Date | November 2011 | Marks available | 6 | Reference code | 11N.2.hl.TZ0.8 |
Level | HL only | Paper | 2 | Time zone | TZ0 |
Command term | Find | Question number | 8 | Adapted from | N/A |
Question
Given that \(f(x) = \frac{1}{{1 + {{\text{e}}^{ - x}}}}\),
find \({f^{ - 1}}(x)\), stating its domain;
find the value of x such that \(f(x) = {f^{ - 1}}(x)\).
Markscheme
\(y = \frac{1}{{1 + {{\text{e}}^{ - x}}}}\)
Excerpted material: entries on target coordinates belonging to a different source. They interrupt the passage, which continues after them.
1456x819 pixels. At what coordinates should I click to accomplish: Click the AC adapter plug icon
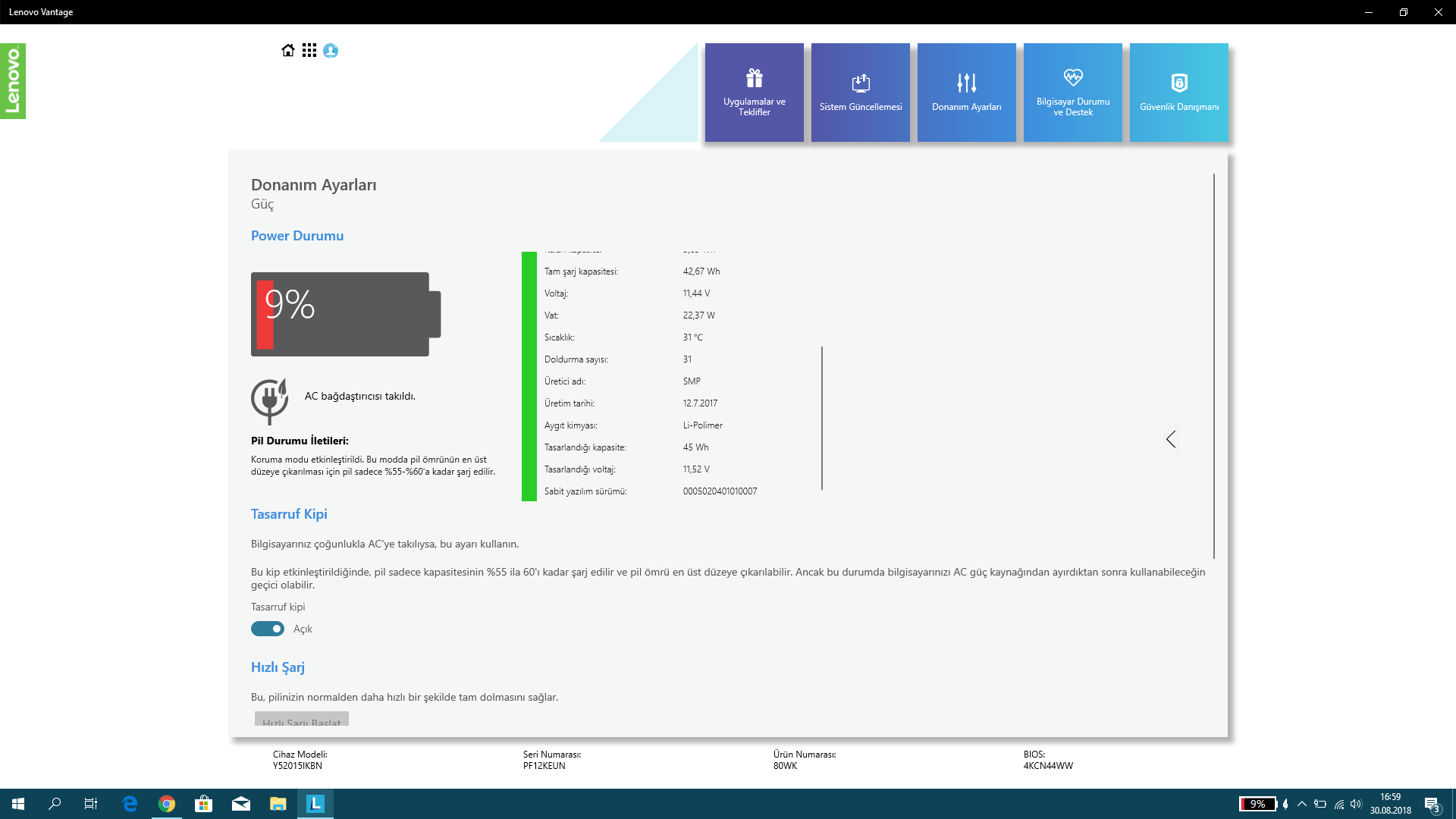tap(269, 400)
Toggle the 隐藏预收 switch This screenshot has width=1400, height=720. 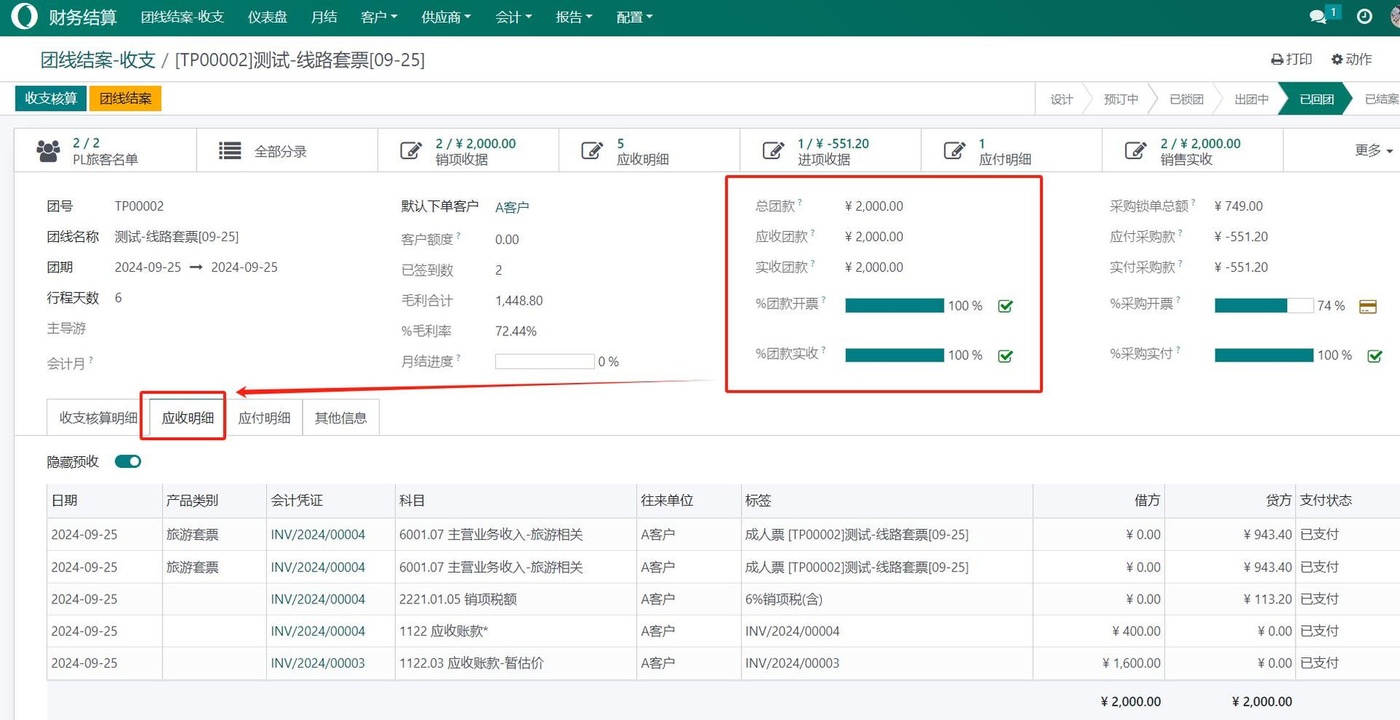tap(128, 462)
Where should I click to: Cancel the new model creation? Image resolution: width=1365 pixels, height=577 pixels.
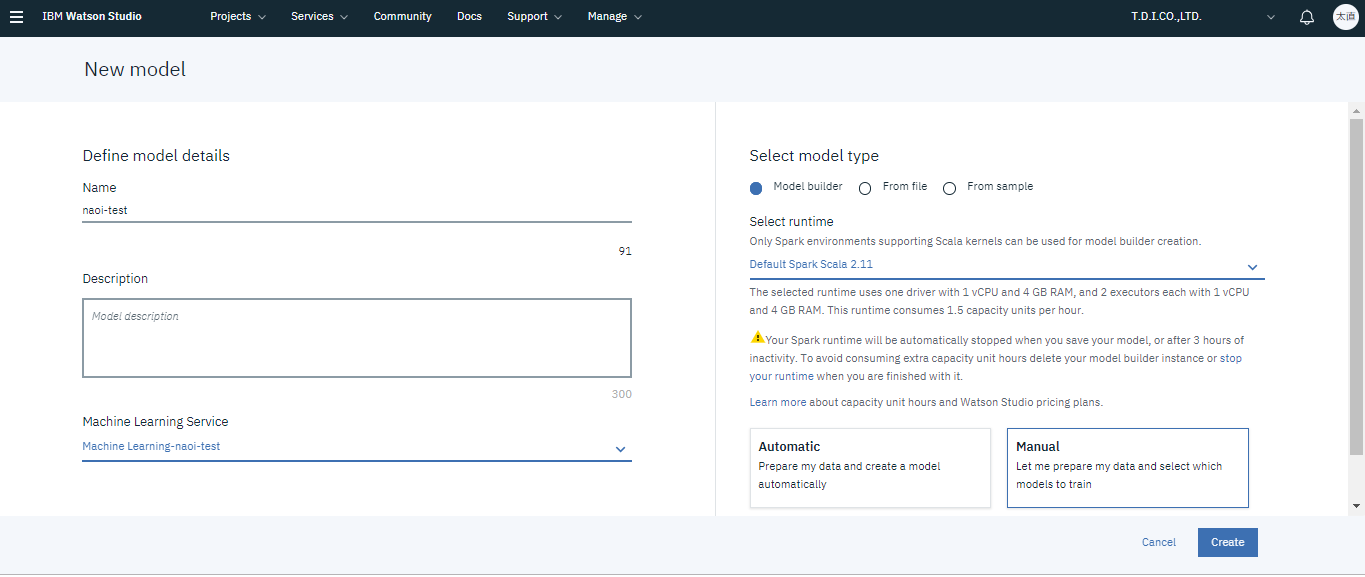tap(1158, 543)
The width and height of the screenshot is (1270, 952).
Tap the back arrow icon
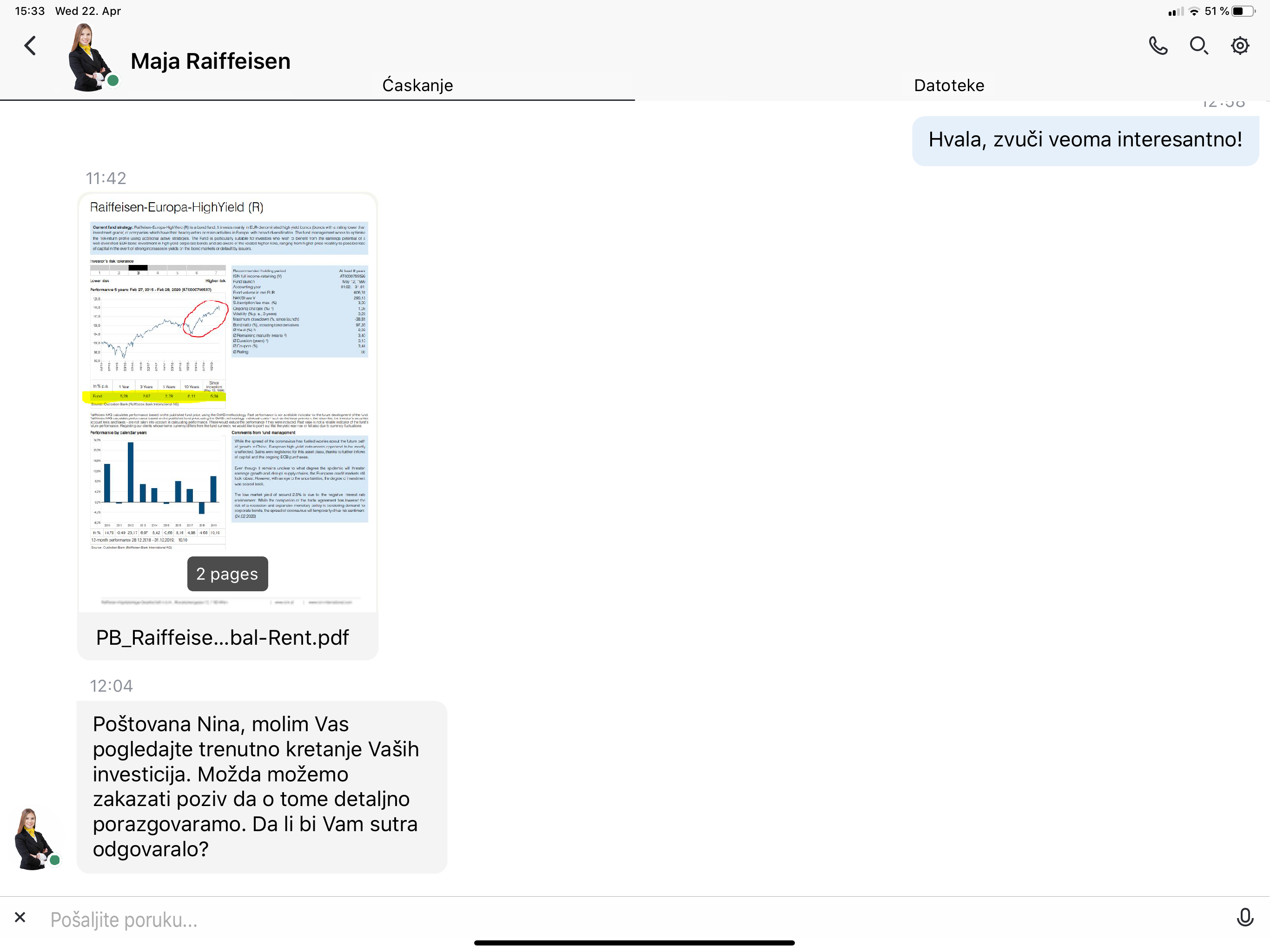click(x=30, y=46)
\(y(1 + {{\text{e}}^{ - x}}) = 1\) M1
\(1 + {{\text{e}}^{ - x}} = \frac{1}{y} \Rightarrow {{\text{e}}^{ - x}} = \frac{1}{y} - 1\) A1
\( \Rightarrow x = - \ln \left( {\frac{1}{y} - 1} \right)\) A1
\({f^{ - 1}}(x) = - \ln \left( {\frac{1}{x} - 1} \right)\,\,\,\,\,\left( { = \ln \left( {\frac{x}{{1 - x}}} \right)} \right)\) A1
domain: 0 < x < 1 A1A1
Note: Award A1 for endpoints and A1 for strict inequalities.
[6 marks]
0.659 A1
[1 mark]
Examiners report
Finding the inverse function was done successfully by a very large number of candidates. The domain, however, was not always correct. Some candidates failed to use the GDC correctly to find (b), while other candidates had unsuccessful attempts at an analytic solution.
Finding the inverse function was done successfully by a very large number of candidates. The domain, however, was not always correct. Some candidates failed to use the GDC correctly to find (b), while other candidates had unsuccessful attempts at an analytic solution.